Festival provides lessons about water

June 6, 2013

Fifth graders from Holyoke visit a fortune teller at the Baystate Children's Water Festival at HCC. Austin Barnard, a fifth grader from Westfield, holds the edible aquifer he made at the Baystate Children's Water Festival at HCC.

The rules of the game were simple: See how many piles of plastic dog droppings you could scoop up in 30 seconds. The goal: 10. The prize: a Tootsie Roll.

The lesson was a simple one too:

"Why should you scoop up poop?" asked Julie Bullock, a volunteer at the 2013 Baystate Children's Water Festival. "Because it has bacteria in it, and it'll make you sick if it gets into the water."

The Scoop the Poop game was just one of dozens of activities and demonstrations at the day-long festival, which brought nearly 200 volunteers and 1,500 fifth graders from schools in Holyoke, Chicopee, Westfield, Wilbraham, Hampden and Warren to Holyoke Community College on Thursday, June 6.

Students learned about drinking water, groundwater, watersheds, surface water, and water quality through presentations and activities led by water and natural resource experts from local, state, and national organizations.

"The lesson we hope they take away is that water resources are precious and finite and they need to do what they can to preserve them," said festival organizer Margaret Martens, program director of the Water Systems Council, a nonprofit based in Washington, D.C. "We also know how much kids like to tell their parents what to do. We know they're sharing these lessons with the people they go home to."
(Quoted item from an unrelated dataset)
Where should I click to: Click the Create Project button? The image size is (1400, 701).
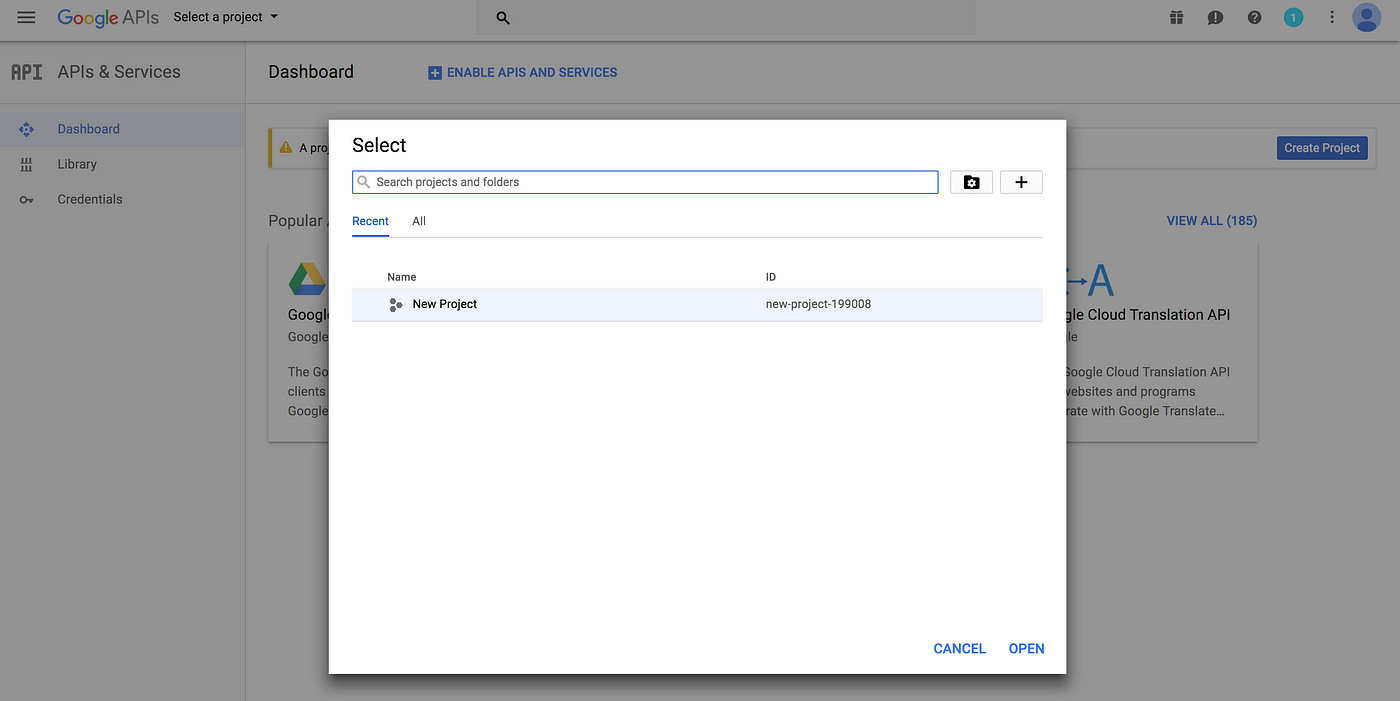(x=1322, y=148)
The entire festival, including T-shirts for all participants and the cost of the buses that transported the students to HCC, was paid for by the Water Systems Council and dozens of water industry sponsors.
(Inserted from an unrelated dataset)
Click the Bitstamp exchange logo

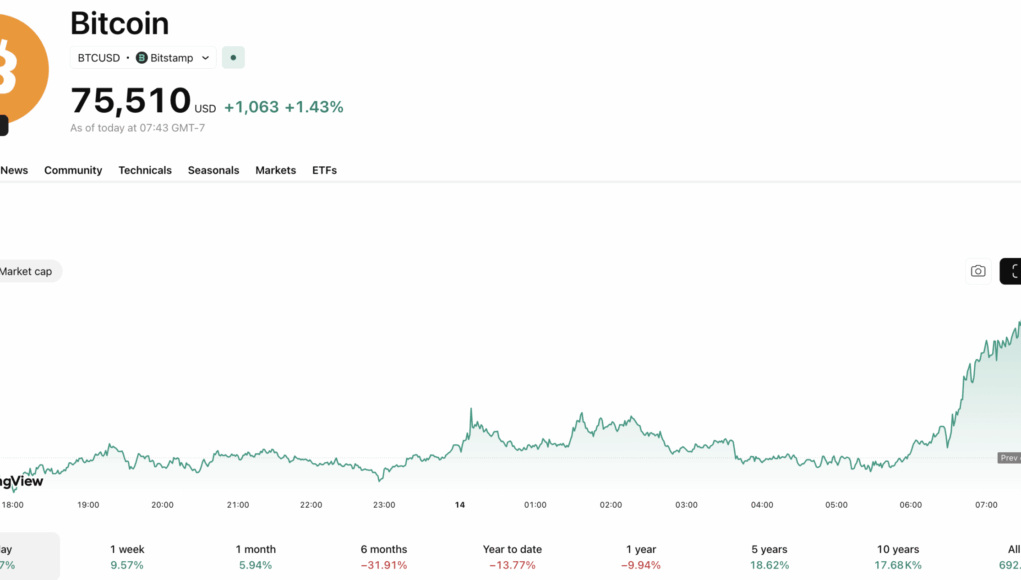point(141,58)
Students under the activity tent tossed bean bags into toilet bowls, got to pet a corn snake, answered questions for prizes at the Water Wheel of Fortune and learned about water tension by trying to see how many paper clips they could float on the surface of a cup of water.

At the stream table, students built dams out of sand and watched how easily water tears them down.
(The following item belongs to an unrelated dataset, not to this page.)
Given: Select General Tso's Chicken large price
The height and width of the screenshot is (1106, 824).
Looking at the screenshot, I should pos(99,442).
"We're trying to show kids the energy that water has in it," said Henry Boyd, a volunteer from Carmel, N.Y., who works with the Empire State Water Drilling Association. "You can't stop the water."

Students learned about aquatic invertebrates, fish ladders, invasive plants, and the difference between bottled water and tap water; they built rain sticks to take home and, in one of the most popular activities, constructed, and then consumed, edible aquifers out of Sprite, vanilla ice cream, and sprinkles. They were also treated to a free concert from singer-songwriter and environmental activist Tom Chapin in HCC's Leslie Phillips Theater.

At another popular station, participants were encased in giant bubbles raised over their heads from a mixture of dish soap, glycerin and water. The lesson there escaped the volunteer running that station.

"Most of the things here are educational," said Martens, "but some of them are just for fun."

Photos: (Left) Students visit the Water Fortune Teller station at the Baystate Children's Water Festival held at Holyoke Community College. (Right) Austin Barnard, a fifth grader from Westfield, holds up the edible aquifer he made at the festival.